Re: [OPE-L] abstraction and surprise

From: Jerry Levy (Gerald_A_Levy@MSN.COM)
Date: Wed Nov 30 2005 - 08:46:45 EST


> There are lots of self-reproducing systems, totalities, that are the
> object of scientific investigation.  We ourselves are one and could
> begin by investigating some causal mechanism, e.g., the heart, lung,
> axon, etc.,  essential to our own persistence.

Hi Howard:

In referring to the commodity as the "economic cell-form", Marx was
claiming by way of analogy to the human cell  that  the essential character
of "modern society"  could only be grasped by unpacking a "concrete entity
the commodity [Konkretum der Ware]".

[Is the idea that an understanding of the human anatomy begins with
the cell outdated?   Wouldn't most scientists instead begin with the
subject of DNA?]

> Assume then a social totality.  When we start with value by abstracting
> from the relation of exchange, what is it to which we refer?

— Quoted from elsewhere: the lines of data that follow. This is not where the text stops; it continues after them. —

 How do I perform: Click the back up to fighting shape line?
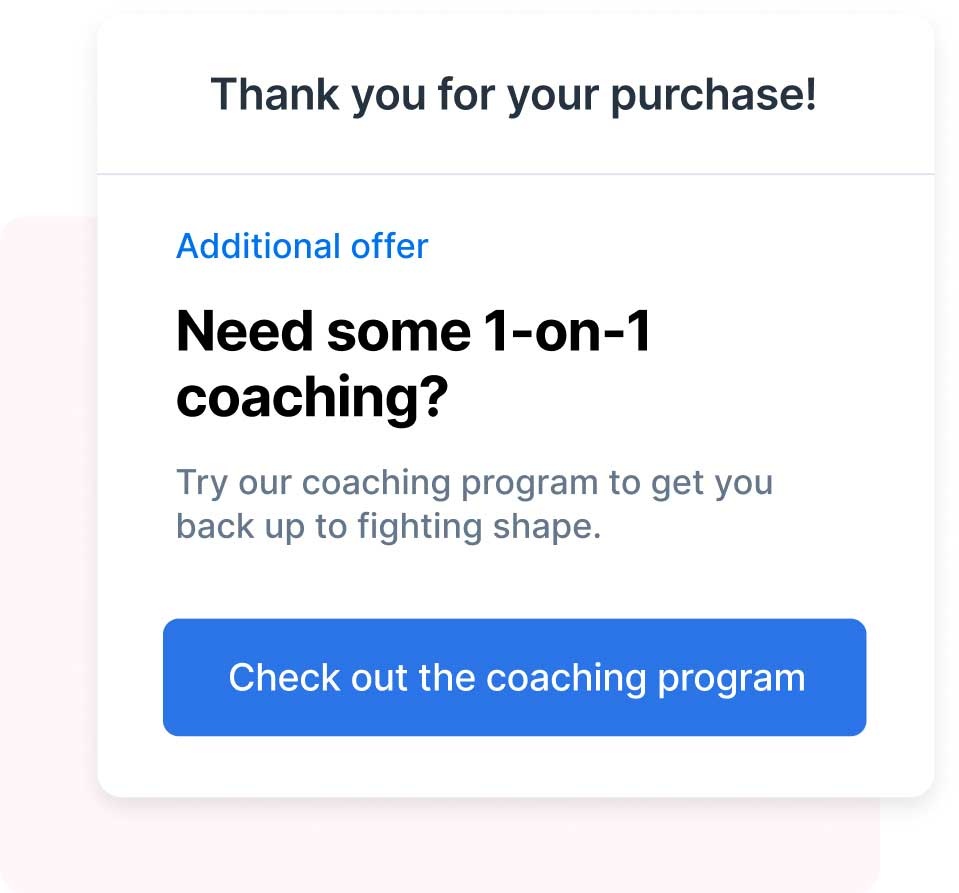coord(388,527)
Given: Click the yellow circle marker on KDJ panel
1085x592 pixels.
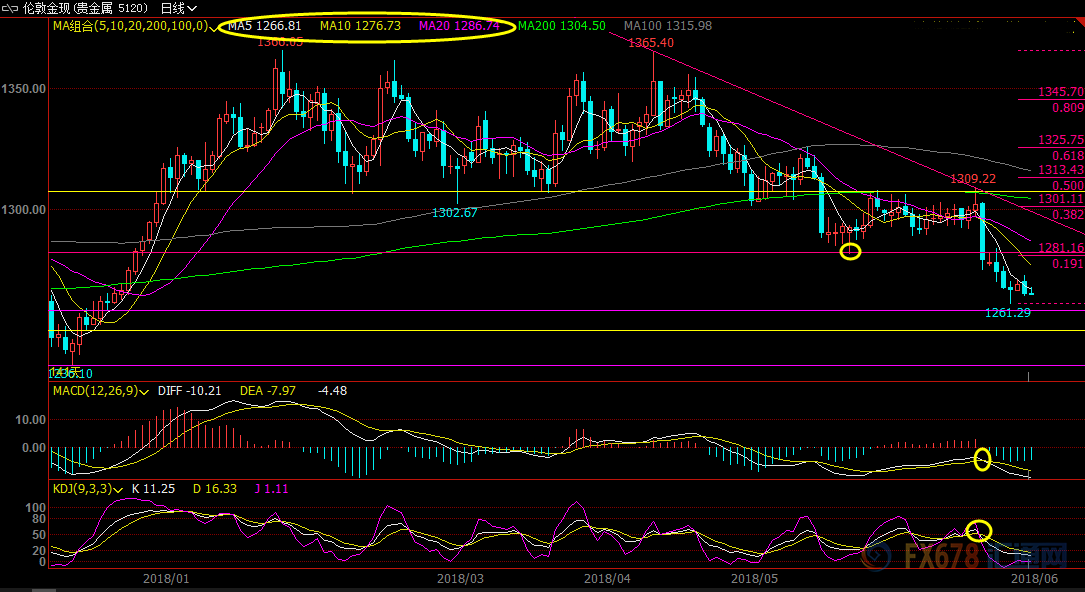Looking at the screenshot, I should 980,530.
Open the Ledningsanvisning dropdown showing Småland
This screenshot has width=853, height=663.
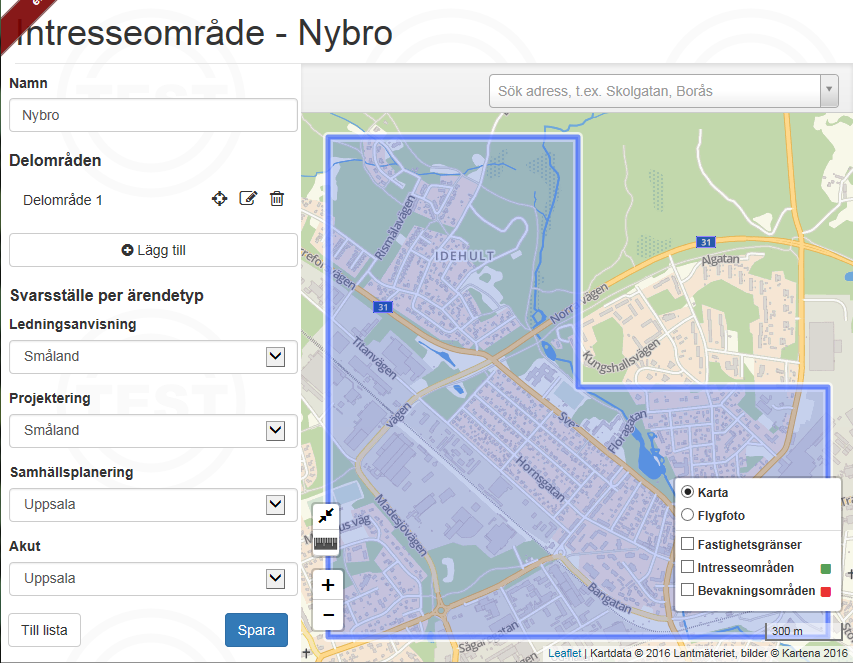point(152,356)
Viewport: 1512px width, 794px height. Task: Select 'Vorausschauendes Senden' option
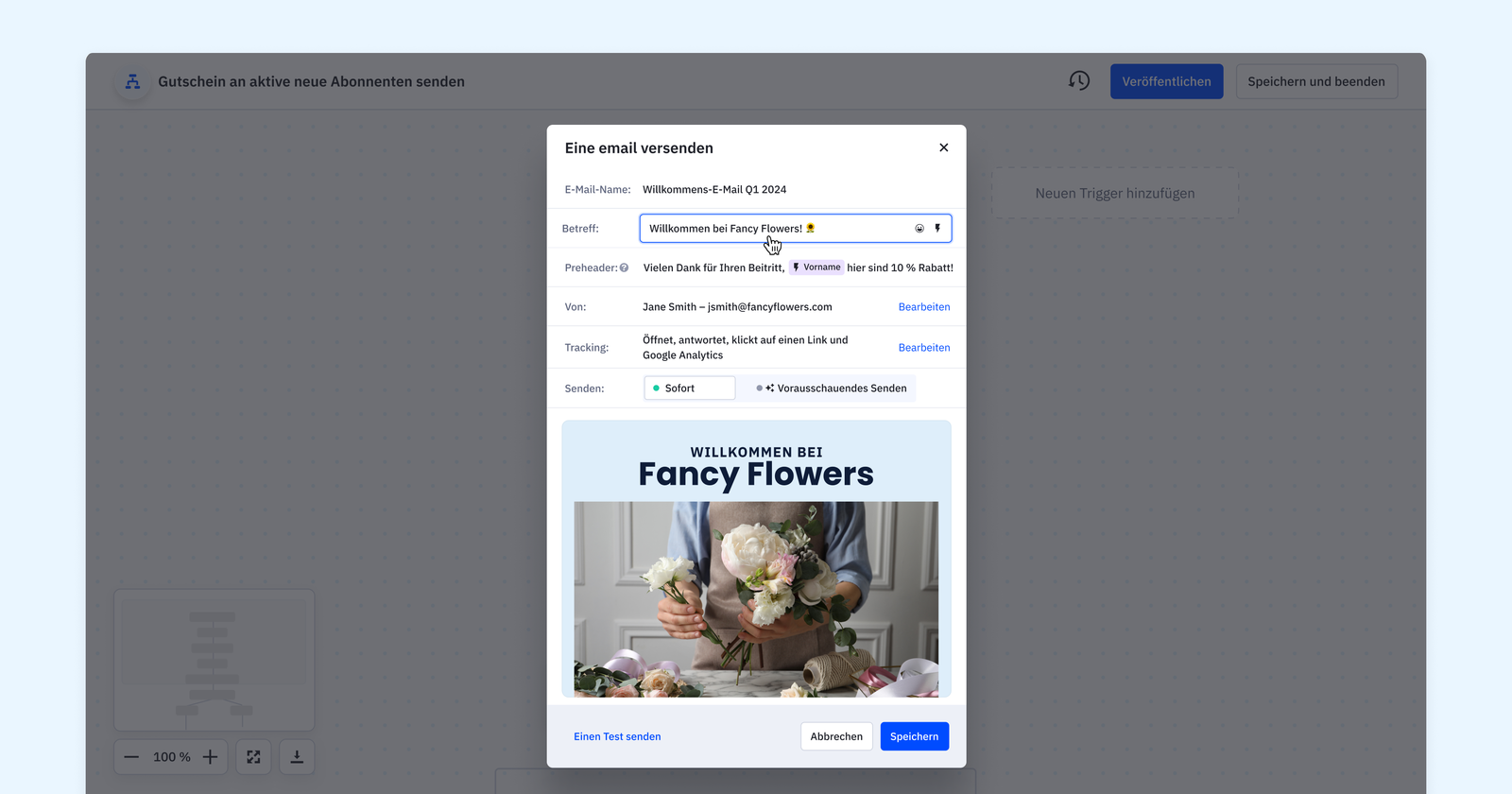(832, 388)
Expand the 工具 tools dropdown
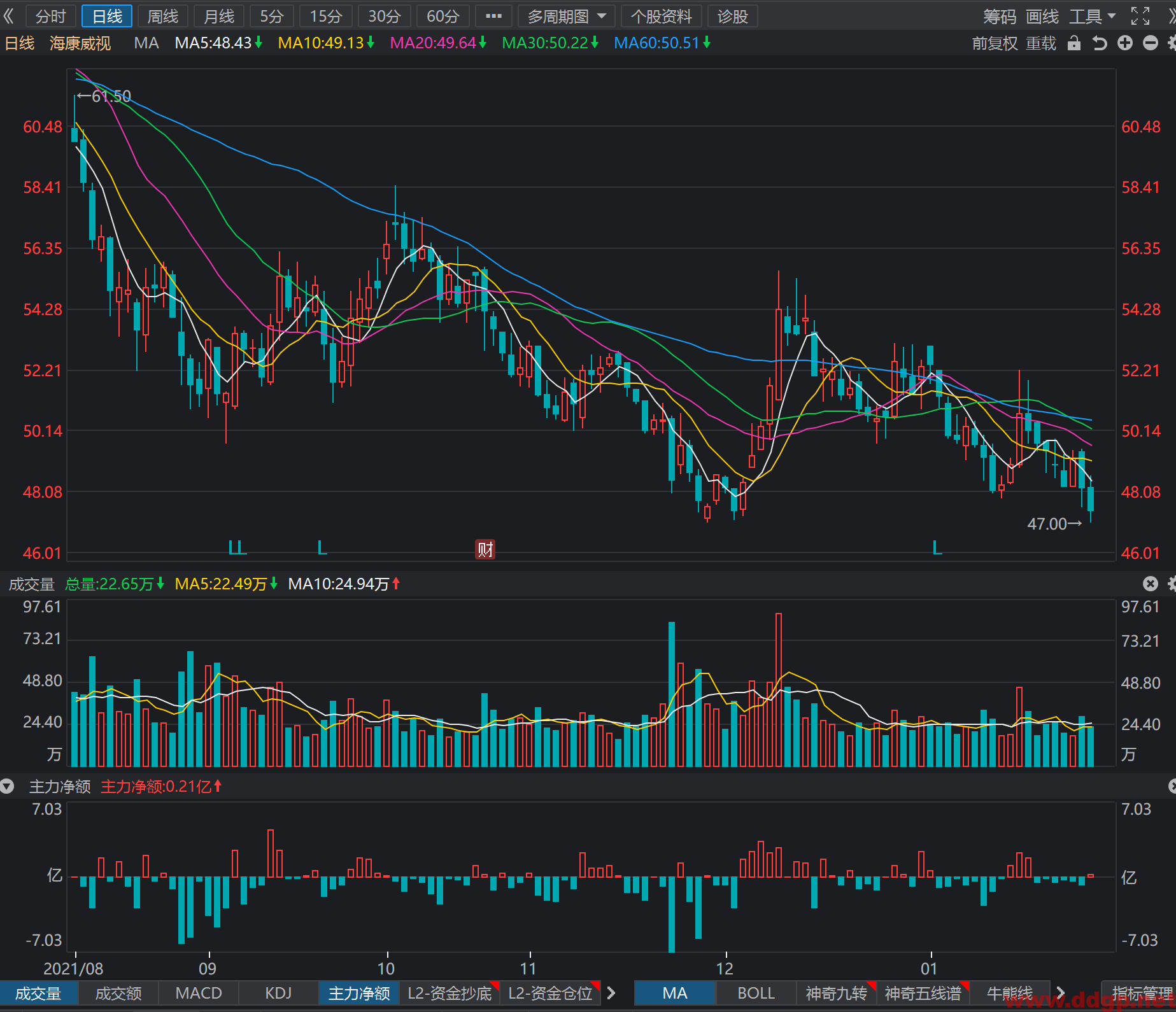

I am surprised that you wrote this.  Perhaps I am just not grasping your
meaning.

Who starts with value?  Who extracts from exchange?  If we start with the
commodity then we are not abstracting from the relation of exchange.

[Now, had we started instead with a trans-historical  'product' then we
could extract from a relation of exchange since, historically, production
preceded a division of labour and exchange relations.  This is a reason
why the commodity, rather than a product in general, must be the starting
point for an analysis of the _capitalist_ mode of production.]